*** Records shown

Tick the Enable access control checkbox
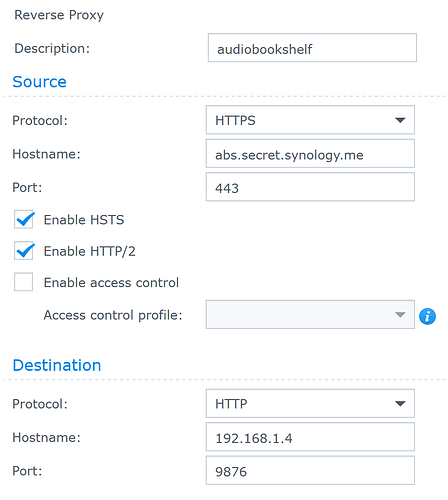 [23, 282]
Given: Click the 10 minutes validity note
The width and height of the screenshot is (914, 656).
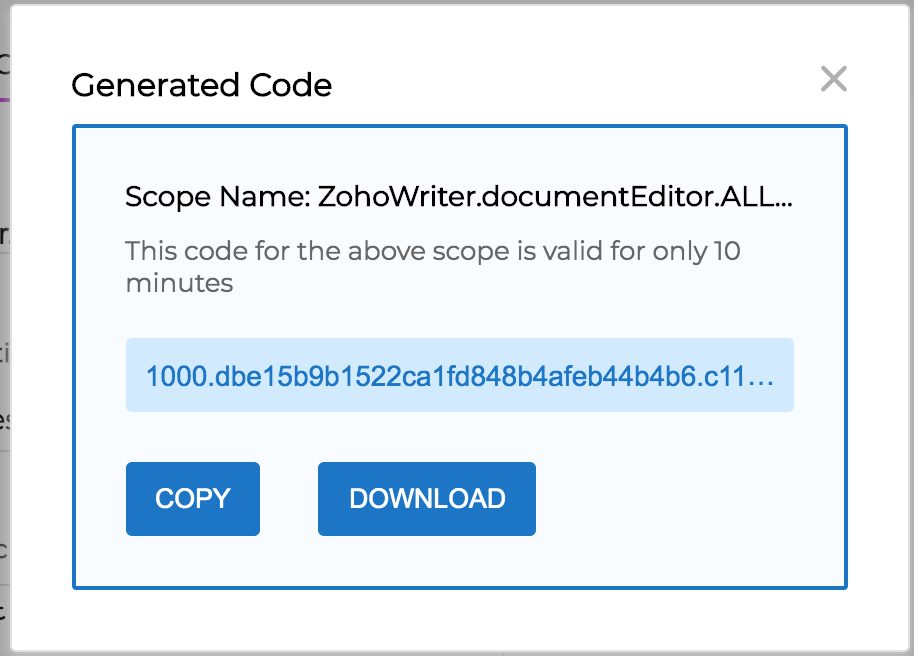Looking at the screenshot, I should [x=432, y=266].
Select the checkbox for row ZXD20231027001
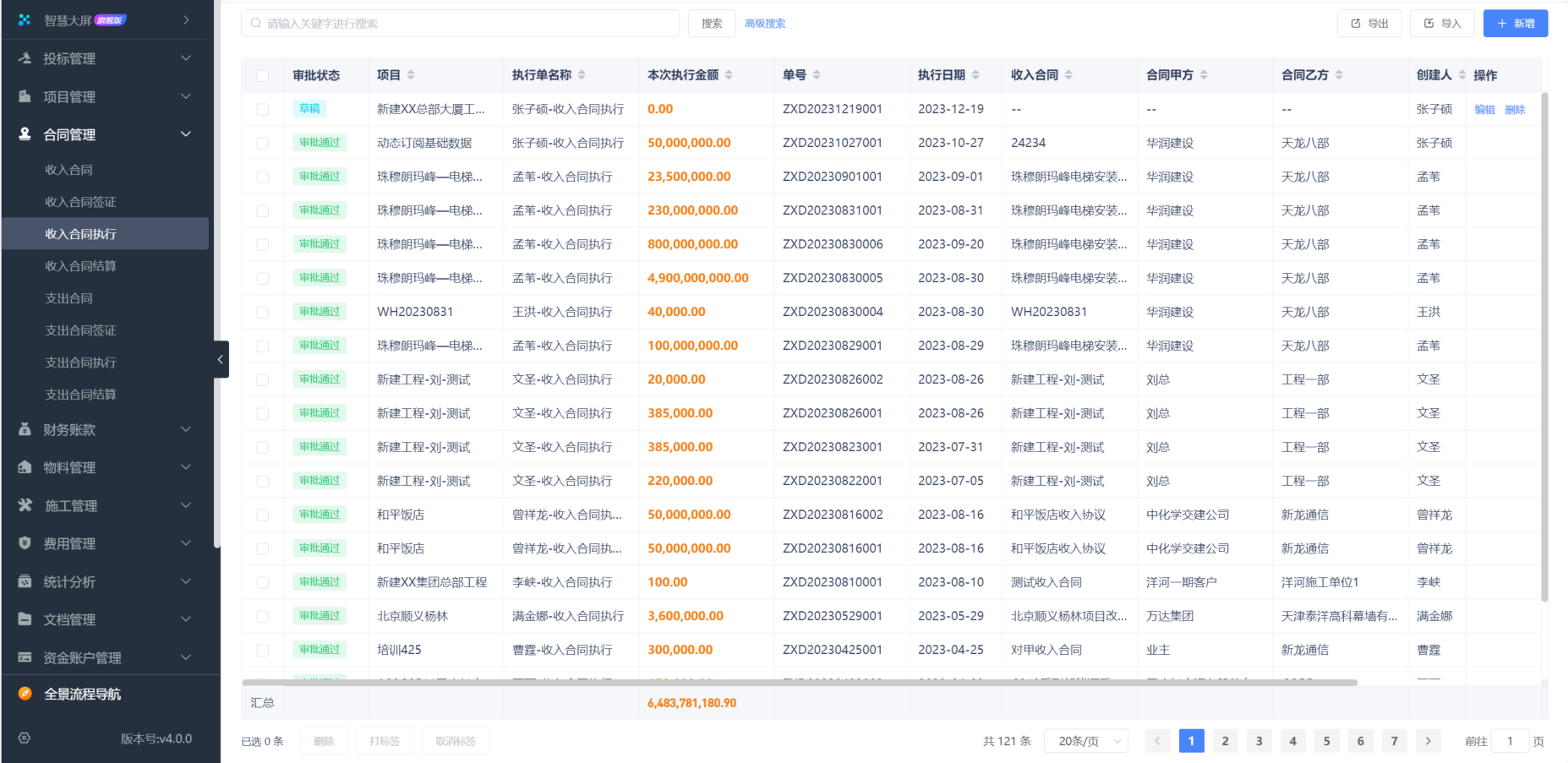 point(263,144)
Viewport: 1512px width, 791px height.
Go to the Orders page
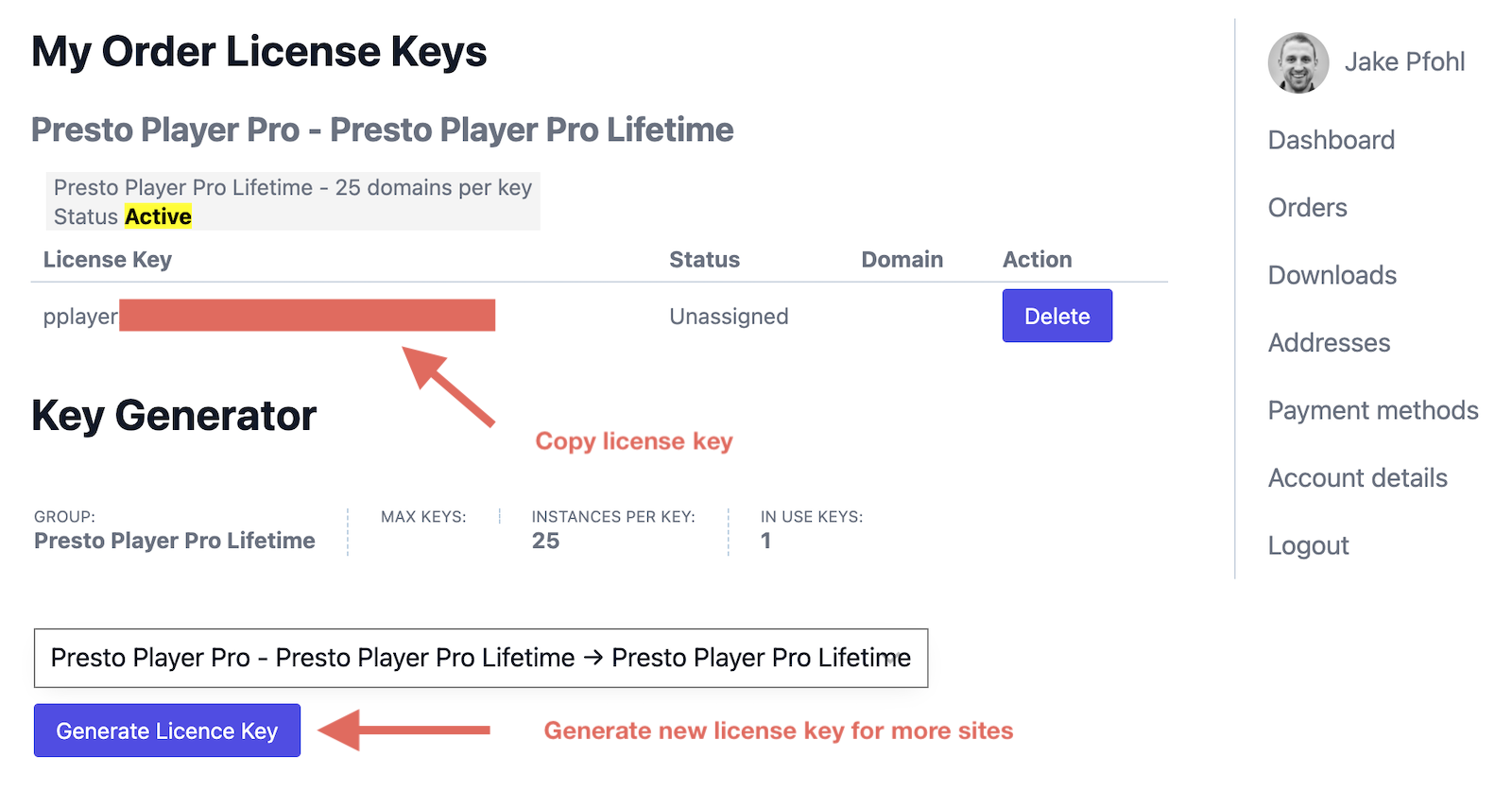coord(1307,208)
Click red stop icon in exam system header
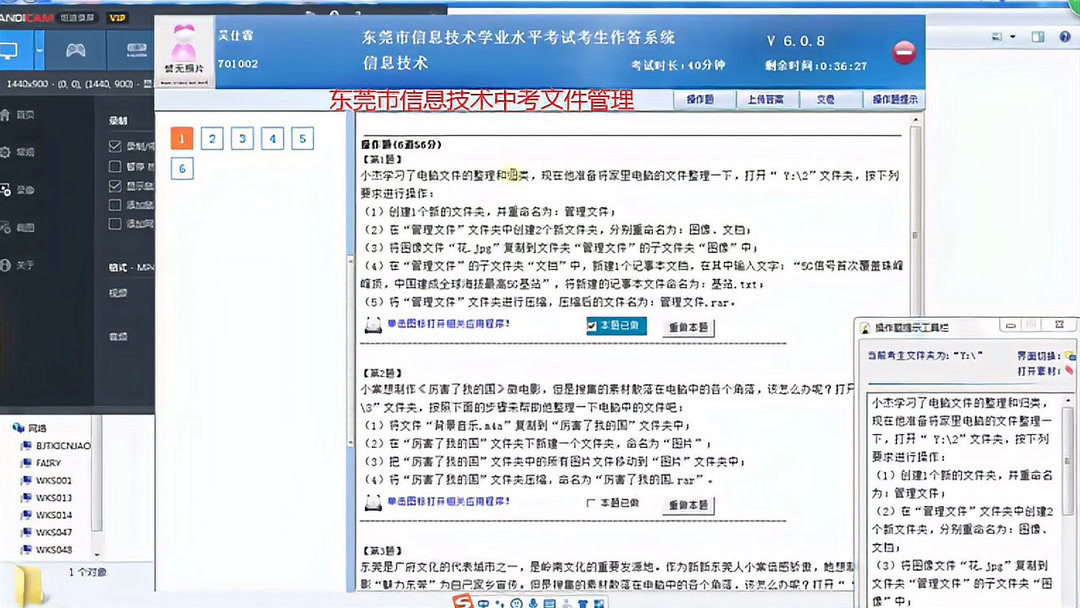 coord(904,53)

******
*** Records shown

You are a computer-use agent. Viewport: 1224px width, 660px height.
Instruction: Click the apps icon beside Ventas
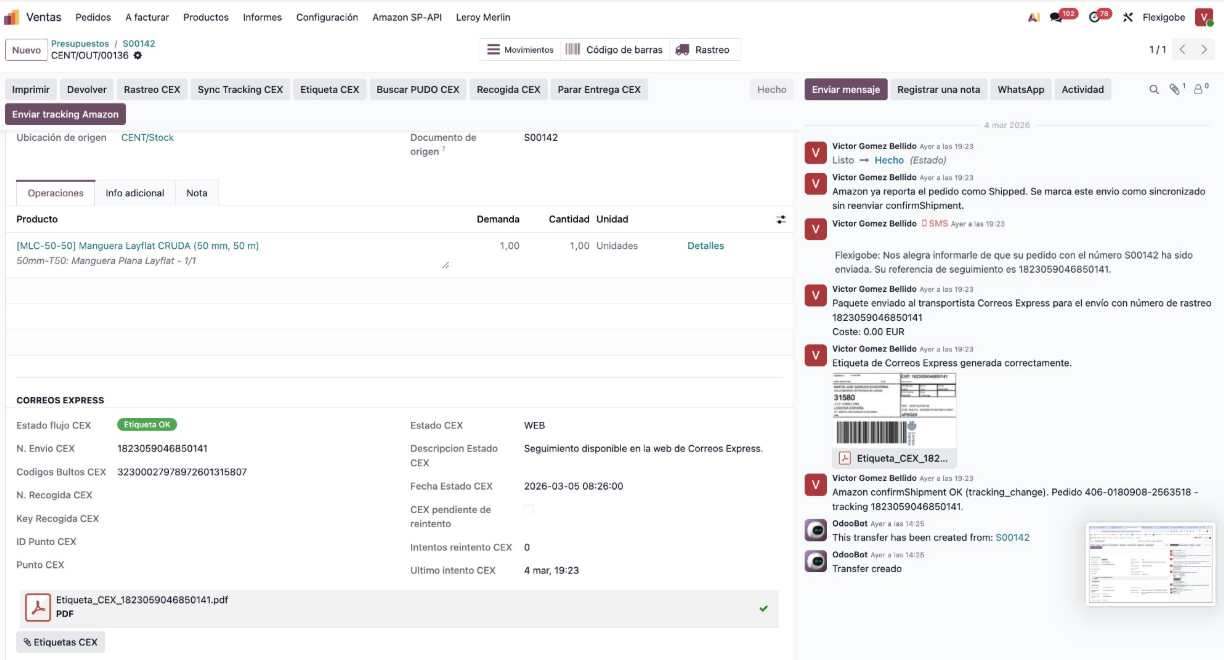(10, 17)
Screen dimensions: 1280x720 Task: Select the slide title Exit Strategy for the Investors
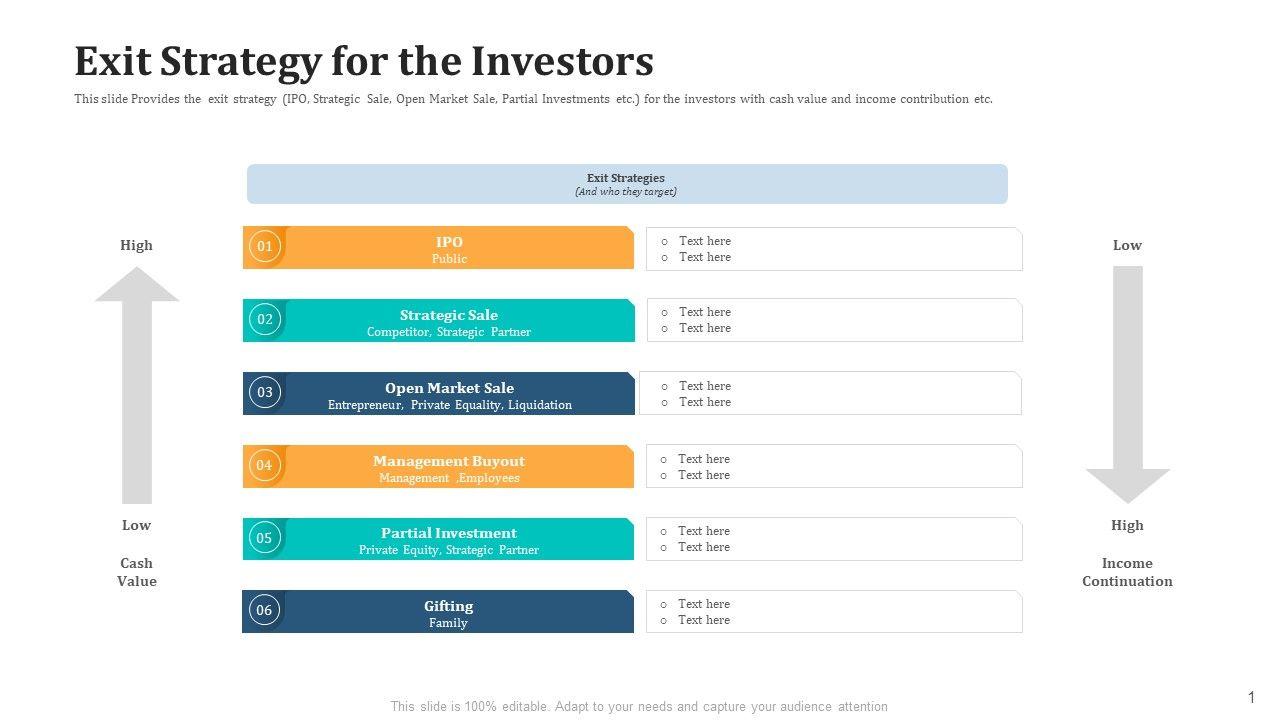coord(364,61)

******

§ Your goal: A line belongs in the answer if it contains the word "Viewport"; copy every such line from the data above.

§ Answer space:
Viewport: 1512px width, 791px height.
You are a computer-use agent. Viewport: 1224px width, 660px height.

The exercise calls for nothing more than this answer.